As soon as the lie fell out of my mouth, I wanted to run out of the tent.
“That was the finest beast I’ve ever had,” he said, setting the flute down. “I was going to slaughter him when the war ended. To celebrate.”
Now more than ever, I needed to come clean, but it would’ve been too much of a sucker punch to confess right after he told me that. It was getting dark, but not dark enough that I couldn’t see the disappointment on his children’s faces. I left the warmth of his tent with an invitation to return the next night for dinner but without a clear conscience. I vowed to tell him when I returned.
Five more kerosene lamps later, and I still hadn’t said a word. I returned to Yadollah’s tent several times a week for months, on the pretense that I needed walks to clear my head and to help me sleep at night, which everyone was only too happy to oblige. I exchanged stolen jewelry with a kitchen cook for fish and sometimes chicken to bring to Yadollah, and the more I became a part of his family, the further the ram receded from my thoughts.
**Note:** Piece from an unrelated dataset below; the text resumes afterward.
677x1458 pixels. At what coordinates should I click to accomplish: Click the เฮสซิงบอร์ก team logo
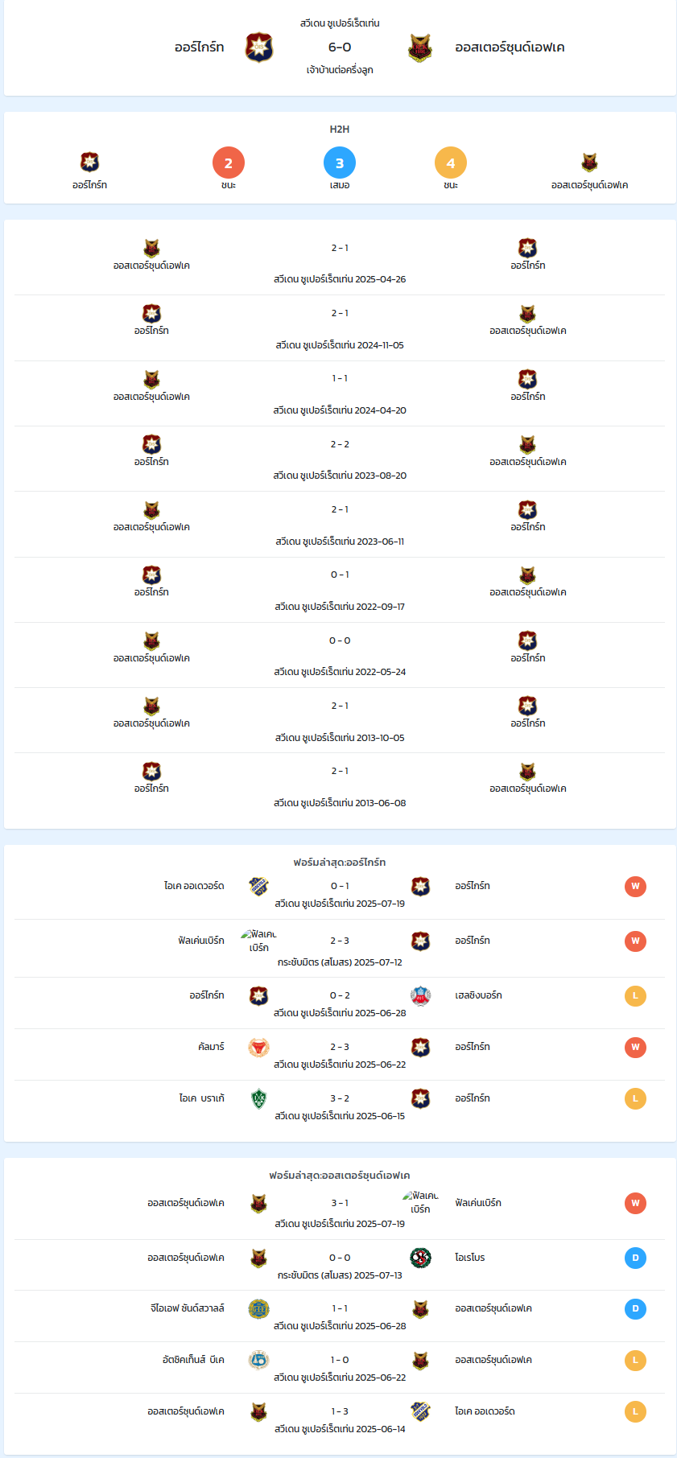[x=420, y=996]
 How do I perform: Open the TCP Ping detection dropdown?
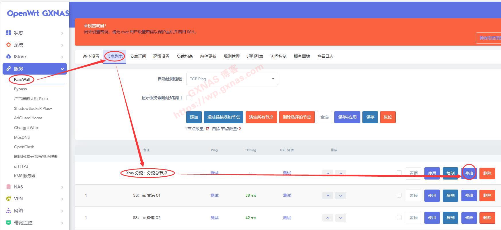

He was still there, but it was more like he was a dot far off on the horizon and too tired to come all the way over here and chase me. I had a secret family now, and I didn’t tell anyone in my battalion about it. Yadollah’s tent became my church, where I went to get away from the violence all around me as well as the violence inside myself. Like Mostafa before him, Yadollah became my guide, listening to my story of how I joined the war and about Mina, and giving advice when I asked. Now the children ran to me when they saw me coming, their hands grasping up to see what delicacies were in my bag. I had become their Uncle Zahed, and the oldest daughter now blushed when I came over, maybe because she wanted a husband.
Yadollah was hungry for any news I heard on the base about the war coming to an end. It was 1988, and even our own co
mmanders were saying the war was on its last legs, that UN peace negotiators were drafting a resolution to end the war and both Saddam and Khomeini were going to sign it.
“So, my friend, are we going to win this war soon?”
I was stretched out on some pillows, and Yadollah was in his favorite position, sitting on a stool and polishing the wood handle of his rifle with animal fat, even though it was already so shiny you could see your reflection in it. A wild dog came sniffing by the tent and Yadollah’s wife grabbed a rock and threw it, sending the thief away.
“I don’t think we’ll win, Yadollah. There are thirty-plus countries supporting Iraq, and we only have Libya and Korea on our side. We need more tanks, and nobody is selling us equipment or ammunition anymore.”
“Hmpf.”
I knew Yadollah didn’t want to hear it, but I tried to explain that the Iraqis had sophisticated stuff. Machine guns that had electronic ears that could pick up sounds and aim themselves. They had night-vision goggles with heat sensors. We were a joke with our pistols that kept jamming.
“Listen, Yadollah, I have to tell you a secret, and I beg you to consider forgiving me.”
“My son, you’ve always been good to us. What is it?”
I started sweating profusely, and wiped my forehead with the back of my hand.
“I killed your ram.”
A heavy silence descended on the tent and I felt seven pairs of eyes turn toward me, everyone’s except those of Yadollah, who stared out the door of the tent with his jaw clenched and every muscle in his face shaking. Then he picked up his gun and pointed it at me.